UK supermarkets are rallying to donate to a multi-million-pound fighting fund to help food bank charities struggling amid the coronavirus pandemic.
Morrison’s is the latest supermarket to step up, promising to donate products worth £10 million by July. The retailer said it plans to produce extra fresh food from its own sites as well as ramping up donations of tinned and dried goods to meet the ambitious target.
Last week Asda announced it would donate £5 million in cash to help food bank charities, while the Co-op said it would donate goods worth £1.5m.
Food banks under pressure
Some four million vulnerable UK families rely on food bank charities, such as the Trussell Trust and Fareshare, to put enough food on their tables. But while demand for food bank services has increased, it is estimated that in-store customer donations have dropped by more than 40% since the outbreak began.

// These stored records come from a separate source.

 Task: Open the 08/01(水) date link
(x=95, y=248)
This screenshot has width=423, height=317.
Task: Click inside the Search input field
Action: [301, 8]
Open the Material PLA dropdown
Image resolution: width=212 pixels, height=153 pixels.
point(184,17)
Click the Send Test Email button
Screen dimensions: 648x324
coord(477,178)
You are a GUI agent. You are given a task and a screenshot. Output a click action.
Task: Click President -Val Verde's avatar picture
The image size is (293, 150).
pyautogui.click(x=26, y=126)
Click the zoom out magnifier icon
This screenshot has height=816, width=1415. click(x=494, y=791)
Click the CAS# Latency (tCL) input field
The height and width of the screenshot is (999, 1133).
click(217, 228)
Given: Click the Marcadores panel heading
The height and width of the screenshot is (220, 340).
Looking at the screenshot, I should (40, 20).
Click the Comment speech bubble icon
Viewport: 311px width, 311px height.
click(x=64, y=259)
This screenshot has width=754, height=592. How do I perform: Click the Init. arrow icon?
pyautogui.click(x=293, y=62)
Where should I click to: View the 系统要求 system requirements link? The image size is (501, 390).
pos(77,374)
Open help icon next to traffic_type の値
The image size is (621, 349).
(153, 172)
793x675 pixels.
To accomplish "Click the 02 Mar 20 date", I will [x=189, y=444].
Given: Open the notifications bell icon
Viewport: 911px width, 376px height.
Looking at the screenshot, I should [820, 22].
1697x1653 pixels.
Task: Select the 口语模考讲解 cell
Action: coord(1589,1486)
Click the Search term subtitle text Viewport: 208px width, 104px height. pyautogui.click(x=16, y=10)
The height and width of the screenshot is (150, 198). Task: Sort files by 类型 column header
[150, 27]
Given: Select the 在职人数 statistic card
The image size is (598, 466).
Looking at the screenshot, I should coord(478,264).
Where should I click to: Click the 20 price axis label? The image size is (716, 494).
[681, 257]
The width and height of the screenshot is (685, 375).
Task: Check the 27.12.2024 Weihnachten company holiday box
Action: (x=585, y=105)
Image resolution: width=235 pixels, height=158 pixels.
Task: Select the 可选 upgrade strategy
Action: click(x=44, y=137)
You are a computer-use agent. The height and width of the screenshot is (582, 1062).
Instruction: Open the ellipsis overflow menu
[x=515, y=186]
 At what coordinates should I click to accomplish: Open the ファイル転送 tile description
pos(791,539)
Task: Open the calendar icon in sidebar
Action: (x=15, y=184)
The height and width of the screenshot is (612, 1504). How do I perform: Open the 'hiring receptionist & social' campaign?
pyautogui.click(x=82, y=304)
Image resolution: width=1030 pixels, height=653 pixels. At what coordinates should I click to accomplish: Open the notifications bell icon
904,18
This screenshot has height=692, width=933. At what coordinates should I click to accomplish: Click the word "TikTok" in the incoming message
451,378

This is partly due to stay-home grocery shoppers and restrictions on the number of items customers can purchase. Self-isolating food bank volunteers, who are often elderly, are also staying at home, adding to charities’ woes.
Supermarket’s coronavirus fightback
As part of grocery’s Covid-19 fightback, Morrisons has promised to extend production by an extra hour every day at its bakery, egg and fruit and vegetable packing site to make the food available.
In a bid to boost customer donations the supermarket is also increasing its limit on the number of items shoppers can buy to four and it is re-opening its in-store cafes as food bank donation areas.
Meanwhile Lidl has said that it will start donating thousands of fresh fruit and vegetable bags to NHS staff in an effort to help provide front-line health workers with fresh produce.